Ivan Goll

En 1914, Ivan Goll (1891-1950) commence une carrière littéraire longue et illustre. Goll, un Alsacien bilingue, écrit principalement en allemand jusque dans les années 20, quand il adopte définitivement le français. Son oeuvre la plus célèbre, Jean sans terre, paraît en 1936. Pendant la guerre, Goll publie un petit volume de poèmes en prose, Elégies internationales, 1915, et le remarquable Requiem: Für die Gefallenen von Europa, 1917. Goll édite après la guerre deux volumes de poésie pacifiste: une traduction française de son anthologie allemande et une traduction allemande d'un volume semblable d'origine  rançaise.
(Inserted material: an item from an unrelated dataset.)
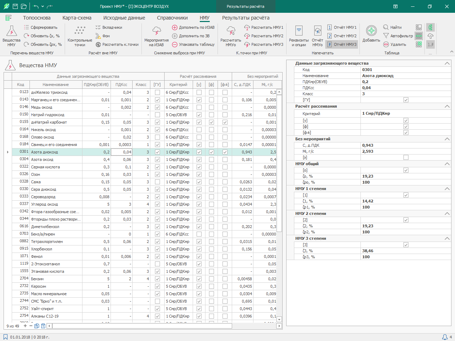Open the Справочники ribbon tab
Screen dimensions: 455x341
pyautogui.click(x=172, y=18)
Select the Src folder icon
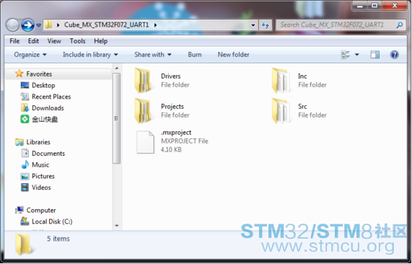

Parmi ceux qui collaborent à ce dernier, intitulé Das Herz Frankreichs, figurent Baudouin, Dujardin, Guilbeaux, Jouve et Martinet. "Elégie" paraît dans Demain, la revue de Guilbeaux, en septembre 1916. 

Elégie 

La bataille sans s'affaisser
Titubait dans l'orgie et dans le sang:
Son trop gros ventre l'entraînant
Jusqu'où les canons sur sa nuque
Hargneusement tombaient comme des marteaux mécaniques;
Là, tel un sanglier dans les glands frais,
Elle croula...

Ce soir, de la bataille il ne resta
Que le bras noir et suppliant de leur dernier soldat
Tout droit.
Mais il suffit pour fracasser le ciel qui avait fui,
Comme une seule torche folle
Suffit pour fracasser la cage de la nuit.

Un bras: le geste
D'un homme, qui aurait prié et pardonné;
L'ombre d'un aigle qui frôlait la terre;
Un cri transi d'effroi,
Comme une sépulture,
Eternellement
Noir parmi le soleil;
Un bras brandi brave la mort des siècles.